WHAT YOU HAVE TO DO: In the records below, find the lines that include "computer" and copy each.

[TASK INPUT — start]

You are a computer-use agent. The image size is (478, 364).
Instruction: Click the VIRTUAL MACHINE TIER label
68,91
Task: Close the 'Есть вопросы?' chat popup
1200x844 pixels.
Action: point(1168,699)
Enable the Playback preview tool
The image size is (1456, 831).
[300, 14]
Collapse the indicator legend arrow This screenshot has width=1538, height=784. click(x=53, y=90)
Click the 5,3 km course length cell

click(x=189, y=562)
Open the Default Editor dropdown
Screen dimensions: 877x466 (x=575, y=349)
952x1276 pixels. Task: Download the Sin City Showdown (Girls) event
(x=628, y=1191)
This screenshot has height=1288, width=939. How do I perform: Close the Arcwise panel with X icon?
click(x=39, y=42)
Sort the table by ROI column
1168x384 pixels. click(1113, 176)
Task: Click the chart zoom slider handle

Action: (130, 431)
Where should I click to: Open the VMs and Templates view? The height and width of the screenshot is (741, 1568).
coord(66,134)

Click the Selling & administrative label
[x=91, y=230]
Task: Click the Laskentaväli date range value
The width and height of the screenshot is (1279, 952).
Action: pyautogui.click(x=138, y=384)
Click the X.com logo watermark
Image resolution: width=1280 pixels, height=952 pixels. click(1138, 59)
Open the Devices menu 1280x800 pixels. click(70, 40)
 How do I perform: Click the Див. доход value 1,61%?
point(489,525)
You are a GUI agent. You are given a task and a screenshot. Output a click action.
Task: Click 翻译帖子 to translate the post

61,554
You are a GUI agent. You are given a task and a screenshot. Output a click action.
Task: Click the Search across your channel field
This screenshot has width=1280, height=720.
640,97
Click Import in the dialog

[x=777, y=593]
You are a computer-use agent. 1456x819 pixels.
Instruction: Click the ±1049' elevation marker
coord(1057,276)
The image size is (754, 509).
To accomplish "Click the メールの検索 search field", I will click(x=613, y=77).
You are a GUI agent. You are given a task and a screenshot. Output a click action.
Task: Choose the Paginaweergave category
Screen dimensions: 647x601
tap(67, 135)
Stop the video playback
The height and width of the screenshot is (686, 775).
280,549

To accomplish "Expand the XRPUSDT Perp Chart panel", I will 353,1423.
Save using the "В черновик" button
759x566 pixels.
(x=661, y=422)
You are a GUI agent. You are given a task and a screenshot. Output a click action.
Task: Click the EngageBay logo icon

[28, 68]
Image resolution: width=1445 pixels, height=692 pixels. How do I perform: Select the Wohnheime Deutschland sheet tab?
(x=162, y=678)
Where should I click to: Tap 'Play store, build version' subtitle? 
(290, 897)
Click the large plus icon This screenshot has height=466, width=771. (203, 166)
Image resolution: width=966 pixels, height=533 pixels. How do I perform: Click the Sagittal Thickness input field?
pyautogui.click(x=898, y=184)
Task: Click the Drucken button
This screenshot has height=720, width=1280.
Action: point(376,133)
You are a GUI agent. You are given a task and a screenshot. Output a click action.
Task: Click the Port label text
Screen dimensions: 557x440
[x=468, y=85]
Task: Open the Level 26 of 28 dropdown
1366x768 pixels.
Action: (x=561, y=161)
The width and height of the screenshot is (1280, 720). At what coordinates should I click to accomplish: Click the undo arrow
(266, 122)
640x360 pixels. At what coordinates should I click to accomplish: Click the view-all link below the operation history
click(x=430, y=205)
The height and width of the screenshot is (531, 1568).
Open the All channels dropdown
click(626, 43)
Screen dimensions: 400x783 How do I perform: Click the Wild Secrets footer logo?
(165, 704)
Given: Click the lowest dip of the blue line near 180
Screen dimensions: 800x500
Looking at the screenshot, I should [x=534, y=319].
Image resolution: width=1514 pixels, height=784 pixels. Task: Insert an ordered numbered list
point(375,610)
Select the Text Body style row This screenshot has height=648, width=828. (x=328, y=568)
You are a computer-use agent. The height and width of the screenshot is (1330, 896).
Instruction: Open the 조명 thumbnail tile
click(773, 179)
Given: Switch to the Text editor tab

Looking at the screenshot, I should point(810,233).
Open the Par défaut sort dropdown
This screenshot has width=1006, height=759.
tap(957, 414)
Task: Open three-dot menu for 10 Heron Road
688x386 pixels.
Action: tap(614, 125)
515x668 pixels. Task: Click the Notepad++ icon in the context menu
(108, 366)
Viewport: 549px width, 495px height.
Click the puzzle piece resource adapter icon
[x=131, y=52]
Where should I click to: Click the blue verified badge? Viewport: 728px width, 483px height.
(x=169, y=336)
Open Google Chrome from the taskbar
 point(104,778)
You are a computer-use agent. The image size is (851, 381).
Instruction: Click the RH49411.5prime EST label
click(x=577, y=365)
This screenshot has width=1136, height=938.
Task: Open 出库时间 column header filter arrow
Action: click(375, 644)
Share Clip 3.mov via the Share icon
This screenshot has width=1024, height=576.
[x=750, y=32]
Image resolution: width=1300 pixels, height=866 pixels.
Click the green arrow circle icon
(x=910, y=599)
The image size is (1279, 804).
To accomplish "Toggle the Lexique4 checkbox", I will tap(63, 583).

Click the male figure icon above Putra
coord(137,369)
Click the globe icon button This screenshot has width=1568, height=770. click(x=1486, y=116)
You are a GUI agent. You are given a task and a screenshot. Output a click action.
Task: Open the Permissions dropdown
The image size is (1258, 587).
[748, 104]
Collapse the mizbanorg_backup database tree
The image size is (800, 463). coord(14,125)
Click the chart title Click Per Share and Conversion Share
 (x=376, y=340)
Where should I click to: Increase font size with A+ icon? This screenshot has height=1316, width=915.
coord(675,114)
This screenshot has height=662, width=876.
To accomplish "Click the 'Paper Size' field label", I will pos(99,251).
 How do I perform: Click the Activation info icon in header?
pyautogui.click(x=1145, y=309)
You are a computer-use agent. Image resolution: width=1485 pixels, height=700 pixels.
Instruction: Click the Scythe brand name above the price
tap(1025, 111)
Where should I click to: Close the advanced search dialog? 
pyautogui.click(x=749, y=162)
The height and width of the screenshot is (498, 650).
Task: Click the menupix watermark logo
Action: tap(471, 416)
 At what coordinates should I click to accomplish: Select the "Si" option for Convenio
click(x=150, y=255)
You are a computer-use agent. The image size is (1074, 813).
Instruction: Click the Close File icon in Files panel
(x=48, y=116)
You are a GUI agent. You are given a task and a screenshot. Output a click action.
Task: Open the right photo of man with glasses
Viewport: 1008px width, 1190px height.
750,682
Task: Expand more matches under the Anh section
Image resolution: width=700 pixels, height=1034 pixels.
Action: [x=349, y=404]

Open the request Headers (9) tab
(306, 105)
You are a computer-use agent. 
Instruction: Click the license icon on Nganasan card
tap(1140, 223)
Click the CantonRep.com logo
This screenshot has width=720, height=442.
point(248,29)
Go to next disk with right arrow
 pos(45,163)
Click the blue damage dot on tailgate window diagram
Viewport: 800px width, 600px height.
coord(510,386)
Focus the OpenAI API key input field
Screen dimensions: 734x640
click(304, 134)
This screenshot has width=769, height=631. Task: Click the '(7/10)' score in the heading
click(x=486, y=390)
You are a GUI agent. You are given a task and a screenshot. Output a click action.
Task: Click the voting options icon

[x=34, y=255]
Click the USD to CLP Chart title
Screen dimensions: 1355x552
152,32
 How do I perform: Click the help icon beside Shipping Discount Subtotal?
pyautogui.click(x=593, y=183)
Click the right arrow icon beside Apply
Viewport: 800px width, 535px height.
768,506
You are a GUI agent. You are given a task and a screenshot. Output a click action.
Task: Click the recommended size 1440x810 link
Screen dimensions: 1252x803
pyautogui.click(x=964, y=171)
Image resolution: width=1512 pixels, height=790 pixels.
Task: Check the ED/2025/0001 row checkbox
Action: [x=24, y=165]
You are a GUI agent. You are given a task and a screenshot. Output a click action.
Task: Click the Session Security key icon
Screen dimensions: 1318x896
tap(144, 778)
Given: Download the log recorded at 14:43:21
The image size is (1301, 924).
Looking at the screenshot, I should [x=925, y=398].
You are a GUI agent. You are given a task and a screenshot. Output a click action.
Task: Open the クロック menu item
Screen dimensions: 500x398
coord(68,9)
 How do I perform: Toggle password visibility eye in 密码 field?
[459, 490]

[TASK INPUT — finish]

SOLUTION FOR THIS TASK:
You are a computer-use agent. The image size is (478, 364).
You are a computer-use agent. 1456x819 pixels.
You are a computer-use agent. The height and width of the screenshot is (1330, 896).
You are a computer-use agent. The image size is (851, 381).
You are a computer-use agent. Image resolution: width=1485 pixels, height=700 pixels.
You are a computer-use agent. The image size is (1074, 813).
You are a computer-use agent. 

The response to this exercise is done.